Tuesday, September 12, 2023

          HEROES OF CLIMATE LABOR HAIL OLD RED DEAL

Reuters
reports Ukrainian advances in the
Donets Basin, where in 1935 a young Soviet miner struck a blow for carbon capture by hewing a thousand times his weight in coal— 102 tons, from a single seam in a six-hour shift.
Progressive publications around the world from Pravda and The Nation to The Guardian hailed this Hero of Socialist Labor for adding 377 tons of CO2 to climate forcing in a single day. His homeland's General Secretary was duly impressed, and praised him as the greatest science communicator of the day:

 "People talk about science. They say that the data of science, the data contained in technical handbooks and instructions…  But what kind of science are they talking about? The data of science have always been tested by practice, by experience. 

Science which has severed contact with practice, with experience - what sort of science is that? If science were the thing it is represented to be by certain of our conservative comrades, it would have perished for humanity long ago. 
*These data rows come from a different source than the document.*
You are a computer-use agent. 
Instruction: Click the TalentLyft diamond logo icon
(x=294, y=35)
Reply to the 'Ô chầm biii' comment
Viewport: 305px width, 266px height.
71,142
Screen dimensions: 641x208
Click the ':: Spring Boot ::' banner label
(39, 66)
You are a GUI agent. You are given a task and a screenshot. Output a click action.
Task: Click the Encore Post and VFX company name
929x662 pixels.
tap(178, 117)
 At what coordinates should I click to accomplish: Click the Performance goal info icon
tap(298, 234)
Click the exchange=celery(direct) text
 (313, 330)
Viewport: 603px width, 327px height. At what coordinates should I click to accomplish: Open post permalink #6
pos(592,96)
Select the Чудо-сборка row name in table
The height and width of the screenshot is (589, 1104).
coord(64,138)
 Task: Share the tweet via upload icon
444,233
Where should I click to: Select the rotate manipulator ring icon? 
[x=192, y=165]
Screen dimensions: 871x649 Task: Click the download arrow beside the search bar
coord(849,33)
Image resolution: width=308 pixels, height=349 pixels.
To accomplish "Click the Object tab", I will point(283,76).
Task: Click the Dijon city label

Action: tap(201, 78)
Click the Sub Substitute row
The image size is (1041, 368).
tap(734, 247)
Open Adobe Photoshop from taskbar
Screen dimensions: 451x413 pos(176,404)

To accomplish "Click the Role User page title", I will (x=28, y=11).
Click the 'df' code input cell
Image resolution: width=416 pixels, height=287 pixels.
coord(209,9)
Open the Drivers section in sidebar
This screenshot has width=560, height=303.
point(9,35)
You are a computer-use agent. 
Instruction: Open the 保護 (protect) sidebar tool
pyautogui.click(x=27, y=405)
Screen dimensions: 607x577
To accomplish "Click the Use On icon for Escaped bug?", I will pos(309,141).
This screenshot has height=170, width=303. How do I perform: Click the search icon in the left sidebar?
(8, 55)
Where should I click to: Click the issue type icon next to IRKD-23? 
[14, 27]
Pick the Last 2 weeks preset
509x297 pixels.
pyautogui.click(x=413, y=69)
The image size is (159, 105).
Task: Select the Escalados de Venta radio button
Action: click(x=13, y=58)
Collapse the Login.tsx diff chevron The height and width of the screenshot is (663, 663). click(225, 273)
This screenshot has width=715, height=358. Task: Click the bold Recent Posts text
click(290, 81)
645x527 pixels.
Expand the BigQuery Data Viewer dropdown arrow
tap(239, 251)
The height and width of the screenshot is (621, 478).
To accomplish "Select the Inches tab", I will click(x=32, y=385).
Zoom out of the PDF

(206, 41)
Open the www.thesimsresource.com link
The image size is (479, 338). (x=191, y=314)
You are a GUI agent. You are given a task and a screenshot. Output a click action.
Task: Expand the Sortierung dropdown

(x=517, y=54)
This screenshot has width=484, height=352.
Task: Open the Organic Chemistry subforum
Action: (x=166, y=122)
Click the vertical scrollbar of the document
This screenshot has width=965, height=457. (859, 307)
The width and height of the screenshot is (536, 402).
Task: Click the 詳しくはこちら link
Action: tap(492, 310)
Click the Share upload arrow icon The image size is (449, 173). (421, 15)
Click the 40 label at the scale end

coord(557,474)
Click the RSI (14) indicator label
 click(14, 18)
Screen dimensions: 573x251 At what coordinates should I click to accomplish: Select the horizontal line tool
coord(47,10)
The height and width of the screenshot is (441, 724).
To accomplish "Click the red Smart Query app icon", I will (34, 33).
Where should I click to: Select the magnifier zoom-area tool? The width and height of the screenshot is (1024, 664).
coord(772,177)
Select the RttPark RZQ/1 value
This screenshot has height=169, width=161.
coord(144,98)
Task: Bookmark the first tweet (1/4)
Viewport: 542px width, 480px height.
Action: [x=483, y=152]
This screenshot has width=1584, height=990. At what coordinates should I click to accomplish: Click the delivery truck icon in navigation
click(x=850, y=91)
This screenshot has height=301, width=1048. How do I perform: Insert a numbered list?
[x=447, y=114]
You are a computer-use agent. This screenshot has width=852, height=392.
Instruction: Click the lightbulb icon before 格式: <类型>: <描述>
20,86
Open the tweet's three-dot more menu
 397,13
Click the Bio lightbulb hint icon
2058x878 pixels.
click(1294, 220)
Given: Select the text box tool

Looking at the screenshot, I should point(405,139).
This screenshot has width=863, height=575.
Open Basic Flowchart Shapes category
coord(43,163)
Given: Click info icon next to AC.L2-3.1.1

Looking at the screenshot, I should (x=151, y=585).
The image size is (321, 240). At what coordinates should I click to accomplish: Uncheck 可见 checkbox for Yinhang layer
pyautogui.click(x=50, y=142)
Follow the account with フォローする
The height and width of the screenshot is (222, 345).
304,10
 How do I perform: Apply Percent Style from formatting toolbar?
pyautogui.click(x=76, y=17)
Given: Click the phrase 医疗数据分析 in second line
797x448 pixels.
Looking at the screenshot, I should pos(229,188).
Science is called science just because… it does not fear to raise its hand against the obsolete and antiquated, and because it lends an attentive ear to the voice of experience, of practice. If it were otherwise, we would have no science at all; we'd have no astronomy,… we'd have no biology… we'd have no chemistry, and would still be listening to alchemists. 
That is why I think that our engineers, technical workers, and business managers… would do well if they ceased to cling to the old technical standards and readjusted their work in a real scientific manner to the new way, the Stakhanov way.